→ Extrait du document
Je me souviens que parmi ses très rares souvenirs d’enfance, il y a sa peur, à bicyclette, qu’on ne lui enlève les deux petites roues latérales lui assurant sa stabilité.
Je me souviens que son premier souvenir – il a trois ans – aurait eu pour cadre l’arrière-boutique de sa grand-mère. Il est au centre du cercle familial qui s’extasie car il a dessiné une lettre de l’alphabet hébreu.
Je me souviens qu’il est né le 7 mars 1936, au 19 rue de l’Atlas, Paris XIXe arrondissement. Je me souviens que ses parents eurent un deuxième enfant, une fille, Irène, qui ne vécut que quelques jours.
Je me souviens du seul souvenir qu’il avait de sa mère : elle l’accompagne à la gare de Lyon où un convoi de la Croix-Rouge doit le conduire à Villard-de-Lans.
Je me souviens que sa mère prit en gérance, juste après son mariage, un petit salon de coiffure, rue Vilin.
Je me souviens que « Peretz » signifie « trou » en hébreu.
Je me souviens que le passage de « Peretz » à « Perec » serait dû à un employé d’état civil de Labartow, ville disputée par les Russes et les Polonais. Mais sont-ce les Russes qui auraient écrit « tz » et les Polonais « c » ou bien l’inverse ?

→ Matériel

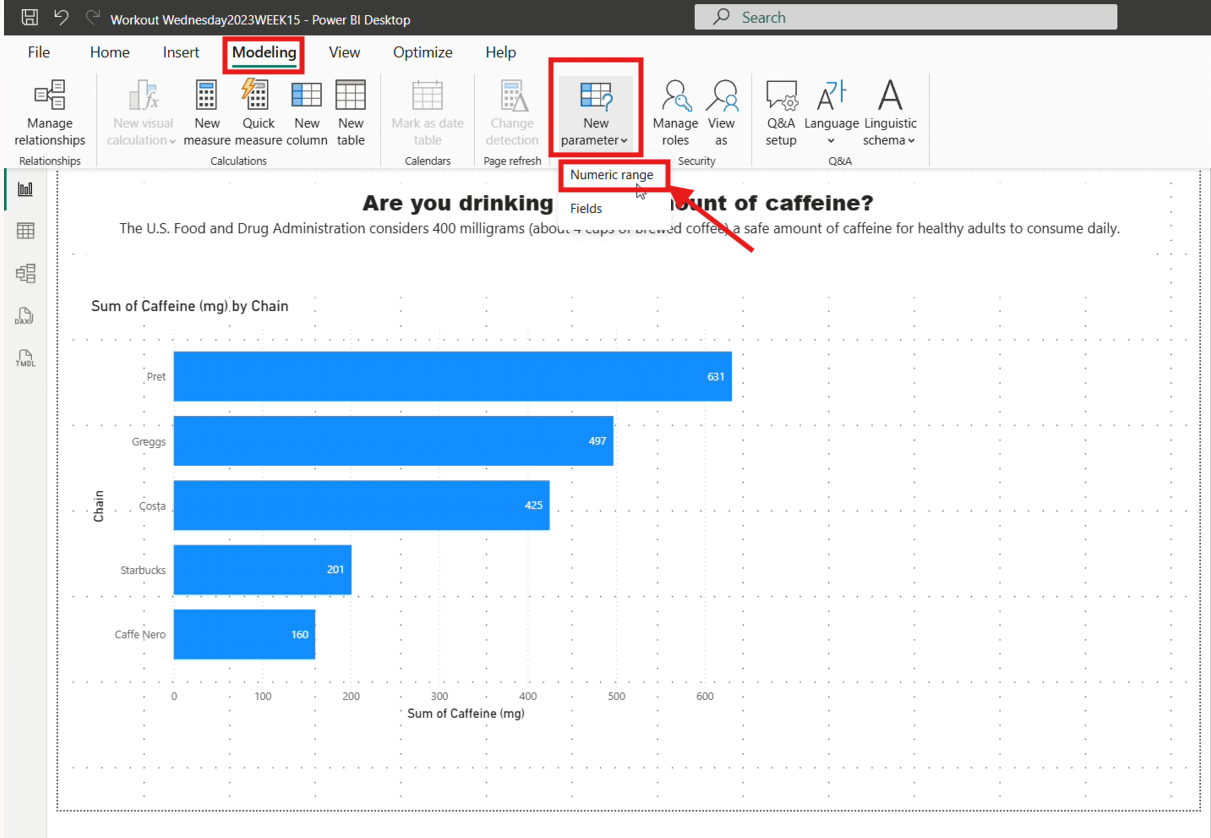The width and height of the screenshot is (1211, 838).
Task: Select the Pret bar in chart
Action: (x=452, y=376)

--

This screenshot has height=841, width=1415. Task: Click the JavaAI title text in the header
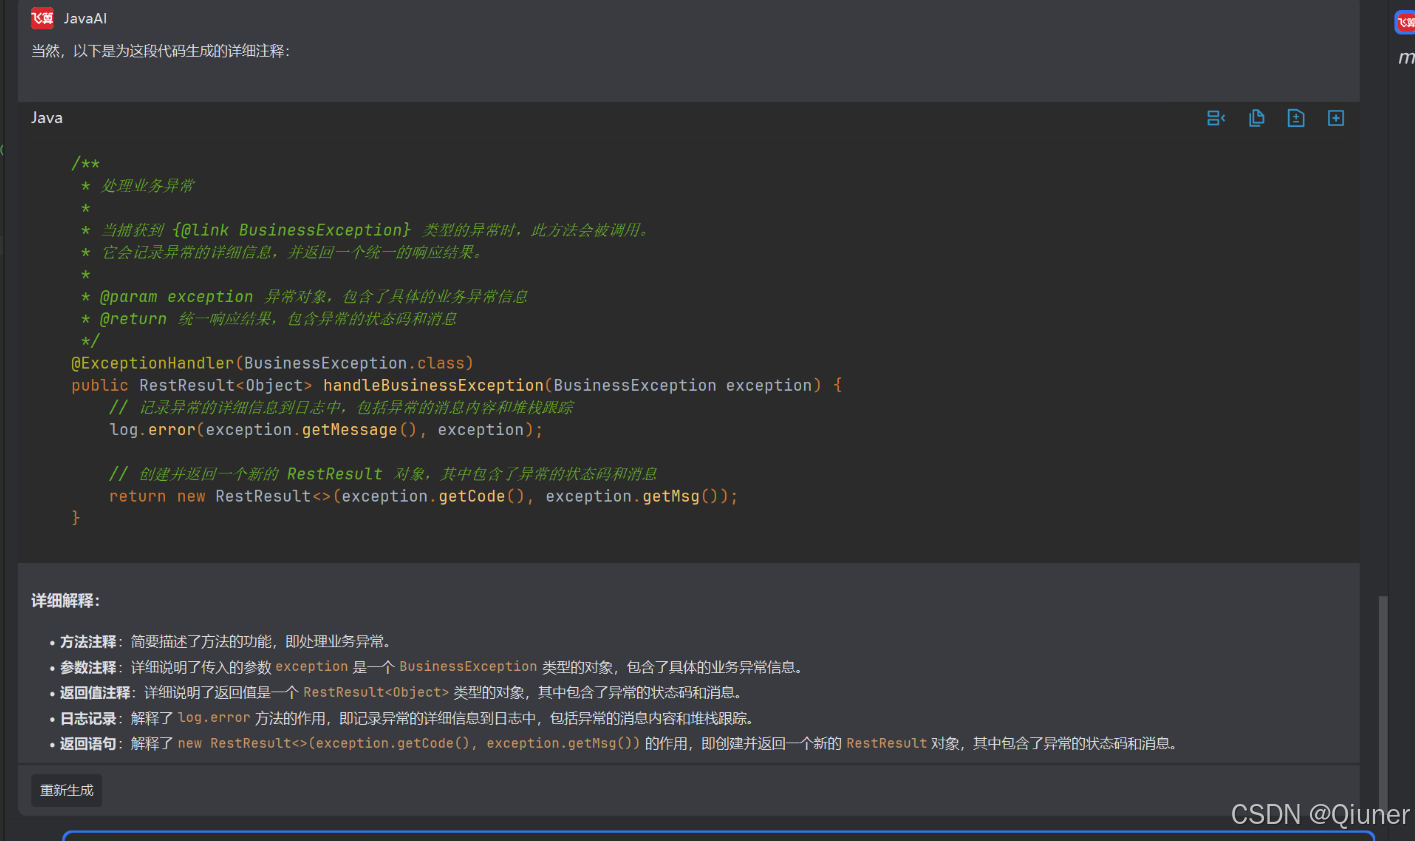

→ Exercices à réaliser
- A) D'après l'extrait de souvenirs sur Perec, dans quelle rue se trouvait le petit salon de coiffure que sa mère prit en gérance ?
- B) Poursuivez l'extrait de souvenirs sur Perec à partir de sa dernière phrase.
Ces enregistrements proviennent d'une source différente.

→ Réponses fournies
- A) Rue Vilin.

- B)
Je me souviens que son père mourut dans l’église de Nogent-sur-Seine transformée en hôpital par l’envahisseur allemand, qu’il y mourut en perdant son sang avant d’avoir été opéré. Un officier allemand avait pourtant accroché à son uniforme une étiquette portant la mention A opérer d’urgence. Mais l’église – ou, plutôt, l’hôpital – était bondée et il n’y avait qu’un seul infirmier.
Je me souviens qu’il vécut rue Vilin, au n° 24, avec ses parents. Je me souviens que d’autres membres de sa famille vécurent dans cette rue, mais je ne sais plus vraiment qui et à quel(s) numéro(s).
Il se souvenait (pas directement mais par sa tante qui le tenait d’une amie de sa grand-mère à lui) que les soldats allemands l’aimaient et jouaient volontiers avec lui et que l’un d’eux passait son temps à le promener sur ses épaules.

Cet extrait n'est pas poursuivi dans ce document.